HEADSUP: malloc changeover
Jason Evans
jasone at freebsd.org
Fri Jan 13 10:42:00 PST 2006
libc's malloc(3) implementation has been replaced. For now, all
debugging, sanity, and statistics gathering options are enabled,
which means that you can expect your programs to run slower and take
up more memory. We can shut these pessimizations off once it looks
like the transition pains are mostly over.

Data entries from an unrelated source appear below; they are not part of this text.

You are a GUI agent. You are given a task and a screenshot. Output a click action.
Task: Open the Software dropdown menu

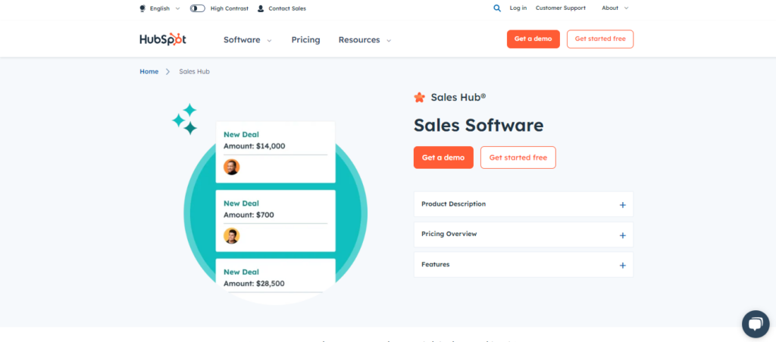pyautogui.click(x=247, y=40)
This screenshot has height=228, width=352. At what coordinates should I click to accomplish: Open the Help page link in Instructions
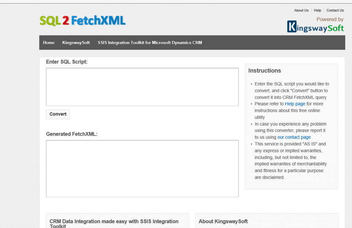click(x=295, y=104)
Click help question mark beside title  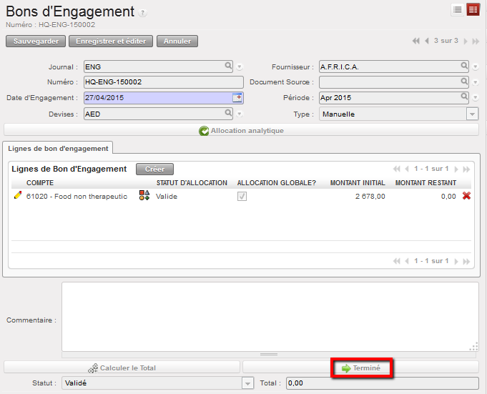[x=144, y=13]
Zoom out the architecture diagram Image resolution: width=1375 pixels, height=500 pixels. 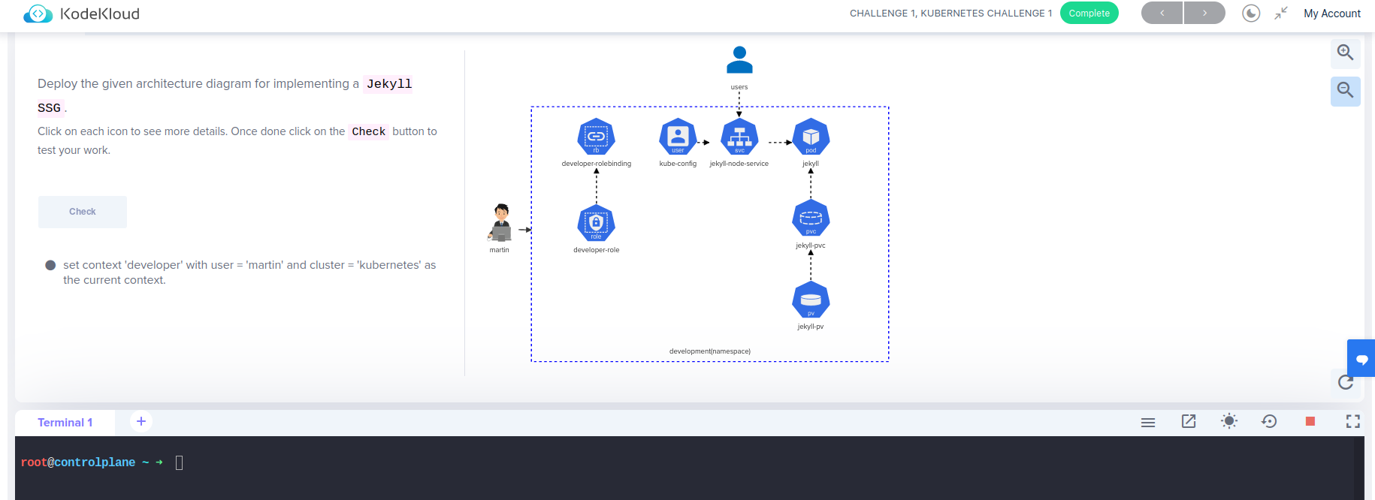[1345, 91]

If you need better performance, undefine one or more of the following
in src/lib/libc/stdlib/malloc.c:
MALLOC_DEBUG
MALLOC_STATS
MALLOC_REDZONES
All three slow programs down, and MALLOC_REDZONES also bloats memory
usage.
If you encounter runtime errors that you think are related to the
malloc changes, please look at the man page and read about the
various tuning flags, and use the relevant ones to try to narrow down
the nature of the problem. In particular, the 'A', 'J', 'Q', and 'Z'
flags may be useful for this.
The most likely types of application bugs that this malloc
implementation will uncover are:
* Bad alignment assumptions. This malloc implementation only
guarantees 16-byte alignment (for most architectures), even for very
large allocations. This is legal, but unusual. Note that phkmalloc
was very generous regarding object alignment. If you discover a bug
of this type in an application, see posix_memalign(3) when fixing the
problem.
* Buffer overruns. Since this malloc implementation uses boundary
tags, it is possible to corrupt internal malloc data structures by
writing outside the bounds of an allocation. Redzones will detect
small overruns, but not large ones.
I expect there to be numerous reports of problems as a result of this
change. Most of them will probably turn out to be application bugs,
but bugs in malloc are possible (even probable) as well. Let's all
keep open minds as to the causes of problems while diagnosing them.